Si è parlato di sproletarizzazione del laico, già de­pauperato, in troppi luoghi, dalla alienazione dei suoi diritti religiosi: turba inerte, casta inferiore, relegato ai margini della Chiesa, anziché essere esso stesso Chiesa. Orbene, riconosciamolo, questa elevazione, con recu­pero di dignità e responsabilità, i laici la debbono sopra tutto al clero, alla Gerarchia, ai papi, da Leone XIII a Paolo VI, sotto la direzione del quale il Concilio sta rivendicando, tra la sorpresa e la scoperta dell’umanità, i diritti e i doveri dei battezzati tutti, anzi di tutti gli esseri umani, visti quali anime naturalmente cristiane. L’Istituto è presieduto da un collegio di vescovi, i quali garantiscono, con la rinascita della coscienza eccle­siale, («dove è il vescovo, ivi è la Chiesa») la dirittura dell’insegnamento e dell’educazione.

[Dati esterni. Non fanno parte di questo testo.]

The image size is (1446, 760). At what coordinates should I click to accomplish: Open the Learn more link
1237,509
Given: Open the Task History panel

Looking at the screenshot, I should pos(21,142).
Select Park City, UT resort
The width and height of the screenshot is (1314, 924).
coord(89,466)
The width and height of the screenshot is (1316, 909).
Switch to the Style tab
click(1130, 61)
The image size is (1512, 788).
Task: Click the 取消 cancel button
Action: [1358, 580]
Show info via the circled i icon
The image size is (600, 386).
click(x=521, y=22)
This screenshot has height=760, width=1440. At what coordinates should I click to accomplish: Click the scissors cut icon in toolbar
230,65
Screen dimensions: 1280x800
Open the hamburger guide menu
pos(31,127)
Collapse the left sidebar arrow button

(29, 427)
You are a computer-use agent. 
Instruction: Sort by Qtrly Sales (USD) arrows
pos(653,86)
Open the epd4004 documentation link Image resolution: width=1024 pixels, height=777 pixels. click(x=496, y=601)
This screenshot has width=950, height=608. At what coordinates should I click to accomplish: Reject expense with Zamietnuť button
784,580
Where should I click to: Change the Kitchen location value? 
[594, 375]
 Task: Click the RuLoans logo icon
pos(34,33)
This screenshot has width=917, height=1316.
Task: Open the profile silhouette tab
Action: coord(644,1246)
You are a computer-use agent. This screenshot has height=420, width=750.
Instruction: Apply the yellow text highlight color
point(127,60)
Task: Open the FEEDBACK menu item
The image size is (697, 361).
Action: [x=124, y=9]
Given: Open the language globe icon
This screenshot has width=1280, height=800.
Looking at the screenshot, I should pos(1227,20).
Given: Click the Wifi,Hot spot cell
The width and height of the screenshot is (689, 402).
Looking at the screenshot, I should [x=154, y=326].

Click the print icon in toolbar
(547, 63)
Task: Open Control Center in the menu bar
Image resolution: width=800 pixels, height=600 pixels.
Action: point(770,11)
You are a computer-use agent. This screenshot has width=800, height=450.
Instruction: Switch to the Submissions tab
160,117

Di qui proverrà quella collaborazione, e fusione, di sacerdoti e laici, la quale, nel sacerdozio universale, unirà entrambi in un unico Corpo mistico, mettendo fine al clericalismo e all’anticlericalismo, effetti della loro divaricazione.

La popolazione studentesca, (per motivi di vicinanza potremmo dire con Caterina da Siena: la lieta brigata) verrà da tutte le nazioni e razze; e realizzerà nell’ambito dell’Istituto, nella «città studentesca», come già l’han chiamata, quella unità vista ormai come condizione di sopravvivenza per il nostro mondo in clima atomico.

Igino Giordani, Un istituto internazionale di cultura per laici, in «Città Nuova» n. 21 del 10.11.1964, pag.2.